Pagina:
○ ○ ○ ○

Un capolavoro giovanile

Quando arriva, quando parte

Andrea Mantegna arriva a Padova per lavorare alla cappella Ovetari nella Chiesa degli Eremitani: ha ancora diciassette anni e segue i dettami del suo capo bottega, il pittore antiquario Francesco Squarcione. Termina la decorazione della Cappella: di anni ne ha ormai ventisei, ha sposato Nicolosa Bellini (sorella del pittore veneziano Giovanni Bellini) ed ha già uno stile originale e maturo.

○ ○ ○ ○

Compito richiesto 1:
Risponda alle domande seguenti sulla pagina, contrassegnando le risposte con le stesse lettere.
(a) Quanti anni aveva Andrea Mantegna quando arrivò a Padova?
(b) Chi era il suo capo bottega?
(c) Chi sposò Mantegna?

Dati da elaborare:
○ ○ ○ ○

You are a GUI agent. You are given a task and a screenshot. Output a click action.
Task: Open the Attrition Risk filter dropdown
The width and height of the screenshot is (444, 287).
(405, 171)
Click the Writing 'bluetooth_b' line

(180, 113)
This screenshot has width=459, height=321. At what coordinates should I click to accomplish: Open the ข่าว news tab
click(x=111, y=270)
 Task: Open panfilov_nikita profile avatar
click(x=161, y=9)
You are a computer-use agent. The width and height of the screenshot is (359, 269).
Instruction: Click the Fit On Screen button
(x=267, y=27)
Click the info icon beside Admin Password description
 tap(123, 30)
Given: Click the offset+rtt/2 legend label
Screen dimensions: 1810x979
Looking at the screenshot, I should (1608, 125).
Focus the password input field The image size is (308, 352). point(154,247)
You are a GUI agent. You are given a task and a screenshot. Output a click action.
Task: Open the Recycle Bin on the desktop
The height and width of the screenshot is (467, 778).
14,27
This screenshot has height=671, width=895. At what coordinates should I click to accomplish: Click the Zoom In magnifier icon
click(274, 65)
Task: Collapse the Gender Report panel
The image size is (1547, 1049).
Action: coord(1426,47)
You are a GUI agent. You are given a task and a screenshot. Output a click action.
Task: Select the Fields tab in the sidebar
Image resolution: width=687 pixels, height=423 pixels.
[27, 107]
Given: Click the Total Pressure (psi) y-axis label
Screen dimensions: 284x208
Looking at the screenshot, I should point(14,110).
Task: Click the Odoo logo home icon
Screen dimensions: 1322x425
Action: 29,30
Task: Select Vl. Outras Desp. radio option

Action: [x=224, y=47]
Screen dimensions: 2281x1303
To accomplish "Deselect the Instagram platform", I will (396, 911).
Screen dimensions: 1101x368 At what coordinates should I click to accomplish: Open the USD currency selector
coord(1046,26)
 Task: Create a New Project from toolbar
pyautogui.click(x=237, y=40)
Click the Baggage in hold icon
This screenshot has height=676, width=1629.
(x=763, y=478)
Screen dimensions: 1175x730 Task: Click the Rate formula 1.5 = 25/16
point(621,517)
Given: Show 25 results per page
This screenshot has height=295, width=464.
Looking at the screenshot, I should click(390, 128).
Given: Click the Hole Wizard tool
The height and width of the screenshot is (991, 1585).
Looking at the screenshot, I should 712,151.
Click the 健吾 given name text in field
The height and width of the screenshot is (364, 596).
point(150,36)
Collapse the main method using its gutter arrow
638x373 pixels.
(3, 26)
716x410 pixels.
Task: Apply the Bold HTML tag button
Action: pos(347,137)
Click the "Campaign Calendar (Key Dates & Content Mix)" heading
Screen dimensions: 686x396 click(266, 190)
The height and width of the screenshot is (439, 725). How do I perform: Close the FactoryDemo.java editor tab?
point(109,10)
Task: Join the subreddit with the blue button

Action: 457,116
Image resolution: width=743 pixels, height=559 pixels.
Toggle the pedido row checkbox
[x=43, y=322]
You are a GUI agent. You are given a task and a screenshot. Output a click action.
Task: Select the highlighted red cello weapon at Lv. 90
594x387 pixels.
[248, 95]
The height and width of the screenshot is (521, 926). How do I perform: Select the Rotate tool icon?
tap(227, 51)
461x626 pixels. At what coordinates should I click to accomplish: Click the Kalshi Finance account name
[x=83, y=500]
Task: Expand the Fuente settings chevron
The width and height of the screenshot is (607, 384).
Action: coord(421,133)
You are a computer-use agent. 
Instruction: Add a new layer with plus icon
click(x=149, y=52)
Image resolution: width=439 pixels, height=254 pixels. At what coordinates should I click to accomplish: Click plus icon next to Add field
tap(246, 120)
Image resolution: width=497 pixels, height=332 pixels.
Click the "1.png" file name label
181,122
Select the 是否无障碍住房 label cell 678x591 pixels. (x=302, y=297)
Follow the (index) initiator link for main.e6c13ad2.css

○ ○ ○ ○

Compito richiesto 2: Trascriva senza alcuna modifica le righe dei dati, cominciando dalla prima e proseguendo fino a quella che contiene "(x=763, y=478)", entrambe incluse.

Risposta attesa 1:
(a) Diciassette anni.
(b) Il pittore antiquario Francesco Squarcione.
(c) Nicolosa Bellini, sorella del pittore veneziano Giovanni Bellini.

Risposta attesa 2:
You are a GUI agent. You are given a task and a screenshot. Output a click action.
Task: Open the Attrition Risk filter dropdown
The width and height of the screenshot is (444, 287).
(405, 171)
Click the Writing 'bluetooth_b' line

(180, 113)
This screenshot has width=459, height=321. At what coordinates should I click to accomplish: Open the ข่าว news tab
click(x=111, y=270)
 Task: Open panfilov_nikita profile avatar
click(x=161, y=9)
You are a computer-use agent. The width and height of the screenshot is (359, 269).
Instruction: Click the Fit On Screen button
(x=267, y=27)
Click the info icon beside Admin Password description
 tap(123, 30)
Given: Click the offset+rtt/2 legend label
Screen dimensions: 1810x979
Looking at the screenshot, I should (1608, 125).
Focus the password input field The image size is (308, 352). point(154,247)
You are a GUI agent. You are given a task and a screenshot. Output a click action.
Task: Open the Recycle Bin on the desktop
The height and width of the screenshot is (467, 778).
14,27
This screenshot has height=671, width=895. At what coordinates should I click to accomplish: Click the Zoom In magnifier icon
click(274, 65)
Task: Collapse the Gender Report panel
The image size is (1547, 1049).
Action: coord(1426,47)
You are a GUI agent. You are given a task and a screenshot. Output a click action.
Task: Select the Fields tab in the sidebar
Image resolution: width=687 pixels, height=423 pixels.
[27, 107]
Given: Click the Total Pressure (psi) y-axis label
Screen dimensions: 284x208
Looking at the screenshot, I should point(14,110).
Task: Click the Odoo logo home icon
Screen dimensions: 1322x425
Action: 29,30
Task: Select Vl. Outras Desp. radio option

Action: [x=224, y=47]
Screen dimensions: 2281x1303
To accomplish "Deselect the Instagram platform", I will (396, 911).
Screen dimensions: 1101x368 At what coordinates should I click to accomplish: Open the USD currency selector
coord(1046,26)
 Task: Create a New Project from toolbar
pyautogui.click(x=237, y=40)
Click the Baggage in hold icon
This screenshot has height=676, width=1629.
(x=763, y=478)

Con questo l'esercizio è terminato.